After completing the writing prompt, my students choose from the smaller dedications that are also included. They complete as many as they’d like, and write the name of the person (or pet!) they’d like to remember that day. I allow my students to keep these (many choose to) or hang them on our bulletin board with the message “Hoy celebramos y recordamos”. Of course, we clarify that the “celebration” part is to celebrate the lives and the memories we have of the ones we have lost. We are always clarifying the misconception that DDM “celebrates” death in any way.
Activity 4. Day of the Dead Bookmarks
Medium-High prep — cut one per student, or just a few for prizes!
I love giving these bookmarks as class prizes during October and early November. I mentioned we tend to have a testing season during this time of year; I love to print copies of the black and white bookmarks and allow students to color them after their work is complete.
This is a relaxing and low-pressure way for students to learn more about the holiday.

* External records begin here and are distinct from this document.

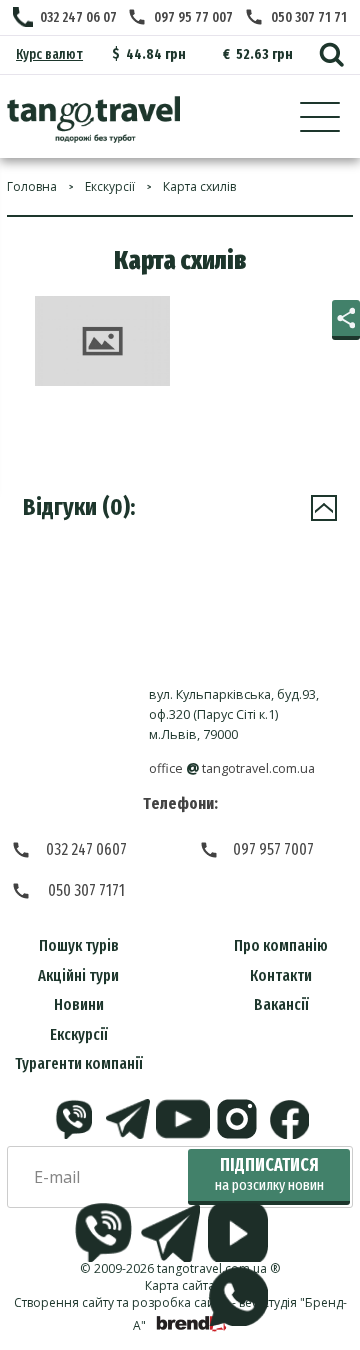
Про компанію (281, 945)
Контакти (281, 975)
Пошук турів (79, 945)
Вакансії (281, 1004)
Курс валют (49, 54)
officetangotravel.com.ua (232, 768)
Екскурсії (79, 1034)
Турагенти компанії (79, 1063)
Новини (79, 1004)
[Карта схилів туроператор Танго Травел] (93, 119)
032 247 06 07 (78, 17)
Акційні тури (78, 975)
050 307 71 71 (309, 17)
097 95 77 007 (193, 17)
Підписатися (269, 1174)
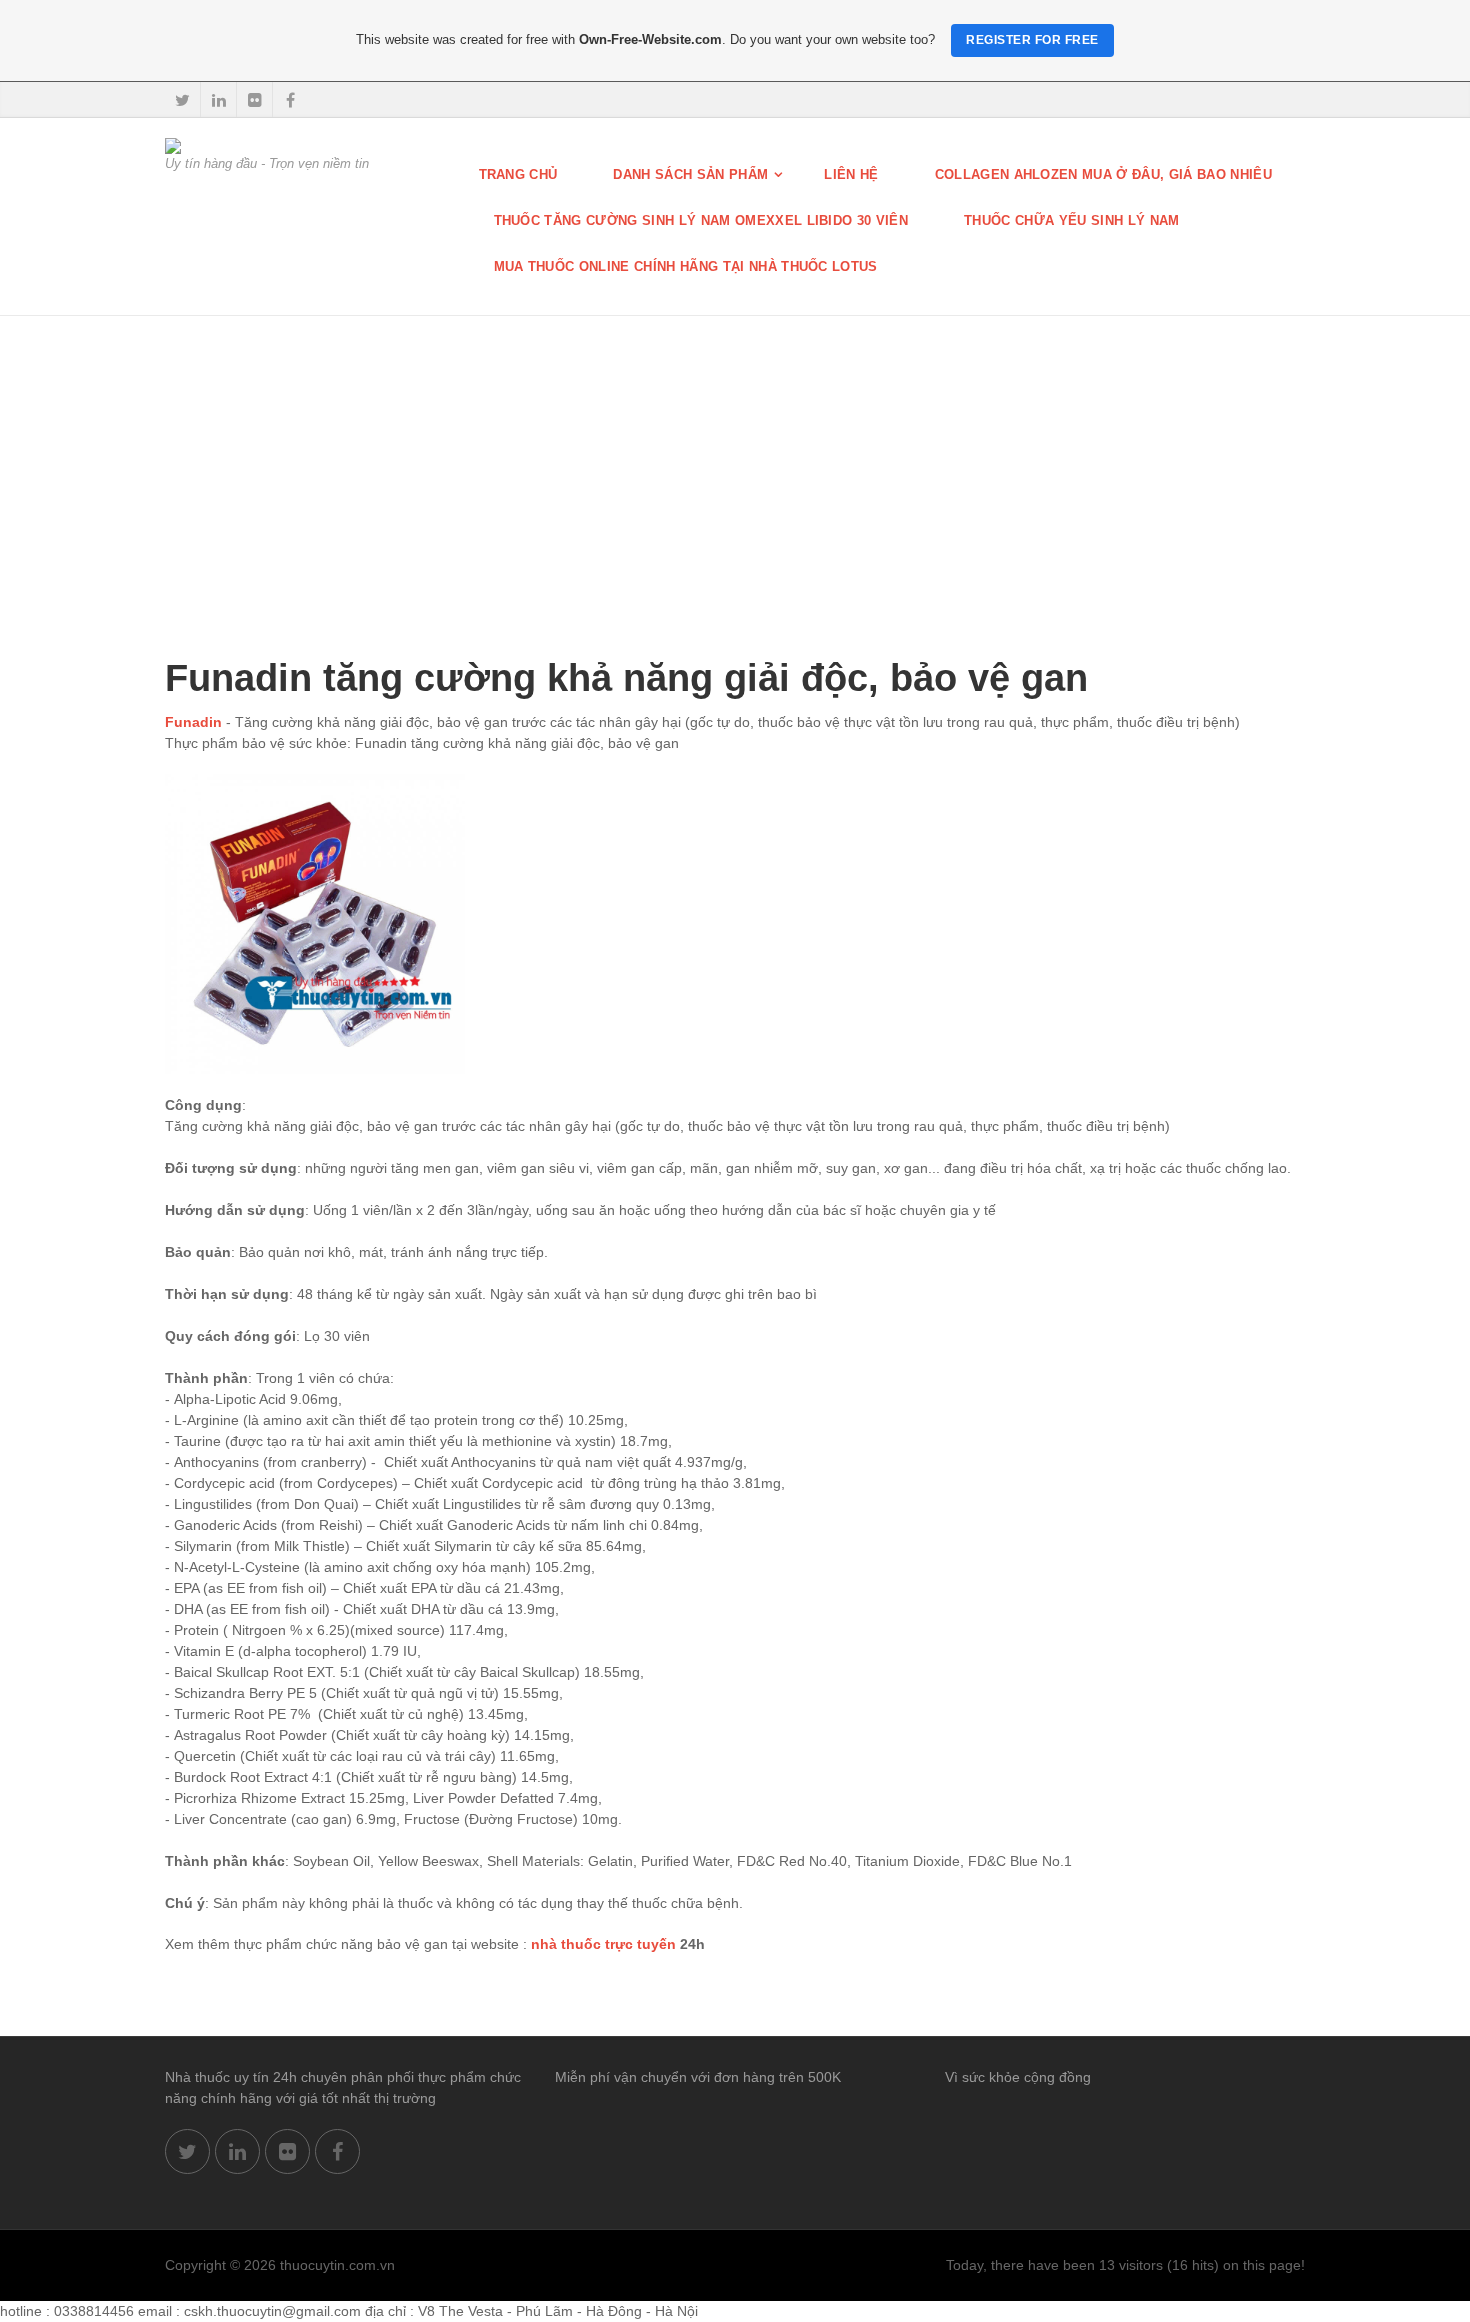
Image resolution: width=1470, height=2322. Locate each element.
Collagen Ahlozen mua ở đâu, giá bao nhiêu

Plus, I like to promote reading as much as humanly possible 😉
Activity 5. Posters and Coloring Pages
No prep — print and go!
I use these beautiful posters and coloring pages in a similar way to the bookmarks above — for a low pressure way to learn more about the holiday. Simply hang the colored copies around your room, on your bulletin board, OR print black and white copies for your students to help you decorate! Students could work on these during your discussion of the holiday, or you could offer them at the front of the room for fast finishers.
Activity 6. Calaca Mía Speaking Activity (Llama Mía but for DDM!)
**Medium prep — cut enough pieces for a class, and game boards for groups of 3-5 — but keep from class to class!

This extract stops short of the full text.